Ces unités peuvent « plonger » dans l’atmosphère terrestre à plusieurs reprises, en perdant progressivement de la vitesse, mais en sortant à nouveau de l’atmosphère de notre planète grâce à des manœuvres aérodynamiques. Grâce à ces manœuvres hypersoniques successives, les propulseurs ont pu dévier de plusieurs milliers de kilomètres de leur trajectoire balistique initiale et leurs « plongées » dans l’atmosphère ont permis aux unités d’échapper efficacement aux systèmes de défense antimissile. En outre, cette manœuvre quasi globale, qui a permis aux propulseurs de faire le tour de la terre, leur a permis d’atteindre des cibles dans des endroits imprévisibles et à partir de directions inattendues, non couvertes par les systèmes de détection de missiles ou les systèmes de défense aérienne et antimissile.

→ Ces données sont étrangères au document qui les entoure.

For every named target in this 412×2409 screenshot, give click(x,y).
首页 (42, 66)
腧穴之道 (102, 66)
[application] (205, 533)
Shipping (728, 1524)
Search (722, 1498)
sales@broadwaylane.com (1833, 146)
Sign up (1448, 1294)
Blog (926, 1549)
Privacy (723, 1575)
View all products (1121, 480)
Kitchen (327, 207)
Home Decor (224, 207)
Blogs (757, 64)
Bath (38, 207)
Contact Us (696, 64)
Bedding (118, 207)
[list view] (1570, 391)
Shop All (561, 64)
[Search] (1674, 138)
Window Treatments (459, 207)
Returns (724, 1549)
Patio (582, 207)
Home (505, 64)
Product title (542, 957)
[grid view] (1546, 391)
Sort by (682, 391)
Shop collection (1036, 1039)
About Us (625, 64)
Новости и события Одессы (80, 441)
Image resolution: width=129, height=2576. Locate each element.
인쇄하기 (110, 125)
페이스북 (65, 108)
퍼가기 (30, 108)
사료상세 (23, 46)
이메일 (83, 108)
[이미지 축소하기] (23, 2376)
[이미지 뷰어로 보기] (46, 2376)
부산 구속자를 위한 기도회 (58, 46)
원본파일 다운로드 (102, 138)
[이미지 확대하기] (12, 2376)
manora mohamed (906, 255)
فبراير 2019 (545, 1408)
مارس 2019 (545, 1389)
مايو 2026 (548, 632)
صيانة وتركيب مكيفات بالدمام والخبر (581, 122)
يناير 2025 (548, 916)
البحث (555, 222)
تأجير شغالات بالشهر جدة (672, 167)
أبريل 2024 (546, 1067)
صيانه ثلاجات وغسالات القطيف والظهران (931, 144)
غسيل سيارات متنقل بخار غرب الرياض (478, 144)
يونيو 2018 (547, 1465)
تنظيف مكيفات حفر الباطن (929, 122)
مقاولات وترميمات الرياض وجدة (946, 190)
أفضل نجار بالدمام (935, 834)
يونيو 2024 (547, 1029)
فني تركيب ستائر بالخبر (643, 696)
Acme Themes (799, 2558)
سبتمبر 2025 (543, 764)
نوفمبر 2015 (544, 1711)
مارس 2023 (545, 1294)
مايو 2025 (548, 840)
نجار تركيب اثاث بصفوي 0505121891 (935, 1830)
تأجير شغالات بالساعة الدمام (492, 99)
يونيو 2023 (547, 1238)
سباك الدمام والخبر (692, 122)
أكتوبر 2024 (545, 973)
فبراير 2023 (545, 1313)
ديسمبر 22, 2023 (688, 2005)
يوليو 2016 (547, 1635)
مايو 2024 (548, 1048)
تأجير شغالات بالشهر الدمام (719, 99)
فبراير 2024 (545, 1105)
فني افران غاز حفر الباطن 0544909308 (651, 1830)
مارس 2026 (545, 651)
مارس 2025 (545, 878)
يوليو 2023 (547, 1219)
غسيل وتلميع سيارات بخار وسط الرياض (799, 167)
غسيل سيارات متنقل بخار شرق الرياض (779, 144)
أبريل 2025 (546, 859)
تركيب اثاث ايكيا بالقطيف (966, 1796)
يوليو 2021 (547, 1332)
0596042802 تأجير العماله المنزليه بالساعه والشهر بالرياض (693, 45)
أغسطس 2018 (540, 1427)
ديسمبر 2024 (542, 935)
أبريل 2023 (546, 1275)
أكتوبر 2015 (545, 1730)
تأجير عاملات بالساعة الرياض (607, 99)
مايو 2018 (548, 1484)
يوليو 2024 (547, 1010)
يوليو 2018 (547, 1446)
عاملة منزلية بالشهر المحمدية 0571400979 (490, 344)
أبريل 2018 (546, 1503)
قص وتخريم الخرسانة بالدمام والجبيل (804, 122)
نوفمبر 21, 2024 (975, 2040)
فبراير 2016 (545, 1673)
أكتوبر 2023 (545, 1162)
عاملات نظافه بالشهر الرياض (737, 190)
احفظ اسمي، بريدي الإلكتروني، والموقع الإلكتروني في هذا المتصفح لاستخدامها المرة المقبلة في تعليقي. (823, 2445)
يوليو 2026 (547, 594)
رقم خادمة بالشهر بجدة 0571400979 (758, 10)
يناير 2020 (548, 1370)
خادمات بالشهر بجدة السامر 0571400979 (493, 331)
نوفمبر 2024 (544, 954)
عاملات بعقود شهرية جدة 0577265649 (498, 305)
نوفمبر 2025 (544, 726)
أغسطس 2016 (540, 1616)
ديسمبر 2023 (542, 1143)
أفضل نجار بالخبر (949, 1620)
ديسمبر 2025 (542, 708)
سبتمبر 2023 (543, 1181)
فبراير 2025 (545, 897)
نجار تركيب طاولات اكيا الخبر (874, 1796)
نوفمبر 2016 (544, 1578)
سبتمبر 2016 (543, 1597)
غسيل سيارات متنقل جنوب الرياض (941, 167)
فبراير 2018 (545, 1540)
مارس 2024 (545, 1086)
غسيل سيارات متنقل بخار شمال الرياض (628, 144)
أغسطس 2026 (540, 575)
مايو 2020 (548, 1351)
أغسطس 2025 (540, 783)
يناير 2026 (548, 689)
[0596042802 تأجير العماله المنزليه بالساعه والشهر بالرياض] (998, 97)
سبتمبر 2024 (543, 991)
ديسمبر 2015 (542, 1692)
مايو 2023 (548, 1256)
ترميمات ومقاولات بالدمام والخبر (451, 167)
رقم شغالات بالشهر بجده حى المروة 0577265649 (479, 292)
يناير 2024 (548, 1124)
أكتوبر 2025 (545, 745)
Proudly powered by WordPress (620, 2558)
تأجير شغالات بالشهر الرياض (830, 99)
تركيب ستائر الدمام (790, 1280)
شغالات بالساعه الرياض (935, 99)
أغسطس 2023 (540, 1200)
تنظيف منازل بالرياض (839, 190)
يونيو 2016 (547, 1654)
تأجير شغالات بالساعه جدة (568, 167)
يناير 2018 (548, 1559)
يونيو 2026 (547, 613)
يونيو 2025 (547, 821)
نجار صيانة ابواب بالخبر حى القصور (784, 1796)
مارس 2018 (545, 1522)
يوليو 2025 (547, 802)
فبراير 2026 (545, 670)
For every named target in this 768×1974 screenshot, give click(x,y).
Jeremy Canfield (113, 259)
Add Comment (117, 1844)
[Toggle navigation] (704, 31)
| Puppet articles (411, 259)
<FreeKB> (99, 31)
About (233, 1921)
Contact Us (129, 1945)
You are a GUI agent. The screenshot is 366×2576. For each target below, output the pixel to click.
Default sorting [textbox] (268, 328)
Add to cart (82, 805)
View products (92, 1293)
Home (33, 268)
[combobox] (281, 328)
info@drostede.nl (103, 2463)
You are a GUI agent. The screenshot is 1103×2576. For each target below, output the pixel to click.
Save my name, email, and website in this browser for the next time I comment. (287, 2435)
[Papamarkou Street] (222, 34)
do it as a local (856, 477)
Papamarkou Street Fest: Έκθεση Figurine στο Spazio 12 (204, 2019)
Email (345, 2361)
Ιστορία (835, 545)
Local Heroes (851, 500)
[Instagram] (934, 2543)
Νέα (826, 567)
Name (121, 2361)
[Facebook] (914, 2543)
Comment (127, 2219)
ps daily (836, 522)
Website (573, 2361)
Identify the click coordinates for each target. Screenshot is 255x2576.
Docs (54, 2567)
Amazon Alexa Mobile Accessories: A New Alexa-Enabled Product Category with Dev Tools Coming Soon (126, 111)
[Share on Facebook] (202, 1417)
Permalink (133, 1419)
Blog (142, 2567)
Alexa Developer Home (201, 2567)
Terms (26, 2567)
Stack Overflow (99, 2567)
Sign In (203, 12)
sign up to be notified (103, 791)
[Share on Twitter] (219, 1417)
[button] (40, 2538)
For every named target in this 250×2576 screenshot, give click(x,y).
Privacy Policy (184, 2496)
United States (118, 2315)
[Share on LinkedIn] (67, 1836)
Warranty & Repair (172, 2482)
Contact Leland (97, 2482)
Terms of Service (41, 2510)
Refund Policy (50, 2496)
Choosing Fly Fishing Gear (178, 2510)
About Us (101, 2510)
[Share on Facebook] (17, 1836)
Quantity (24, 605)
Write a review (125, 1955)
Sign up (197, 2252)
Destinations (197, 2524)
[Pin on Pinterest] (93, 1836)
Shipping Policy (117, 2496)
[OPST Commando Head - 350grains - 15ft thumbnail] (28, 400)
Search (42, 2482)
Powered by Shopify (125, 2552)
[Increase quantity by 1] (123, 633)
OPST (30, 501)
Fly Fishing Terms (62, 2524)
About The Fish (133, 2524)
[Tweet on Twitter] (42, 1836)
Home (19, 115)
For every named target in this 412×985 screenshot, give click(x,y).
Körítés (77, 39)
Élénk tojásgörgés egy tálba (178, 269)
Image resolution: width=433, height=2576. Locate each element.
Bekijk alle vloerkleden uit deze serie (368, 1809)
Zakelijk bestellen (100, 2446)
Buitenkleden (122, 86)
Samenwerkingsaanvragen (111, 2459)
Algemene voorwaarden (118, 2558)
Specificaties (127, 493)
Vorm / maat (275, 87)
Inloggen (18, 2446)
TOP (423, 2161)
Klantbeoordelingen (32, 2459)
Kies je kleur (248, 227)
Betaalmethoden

Au début des années 1990, les travaux sur l’ICBM Albatros et ses propulseurs hypersoniques ont été interrompus dans un contexte de déclin général du complexe militaro-industriel russe. Cependant, quelques années plus tard, de nouveaux développements ont commencé à remplacer le thème fermé de l’Albatros, ce qui a finalement conduit au développement d’unités hypersoniques Avangard pour l’ICBM Yars, ainsi que pour d’autres missiles de nouvelle génération tels que Sarmat et Bulava.

Par conséquent, l’utilisation du même type de technologie hypersonique en phase de propulsion en Chine et en RPDC pourrait bien avoir conduit au développement d’armes similaires dans ces pays, mais avec un léger décalage d’environ cinq ans.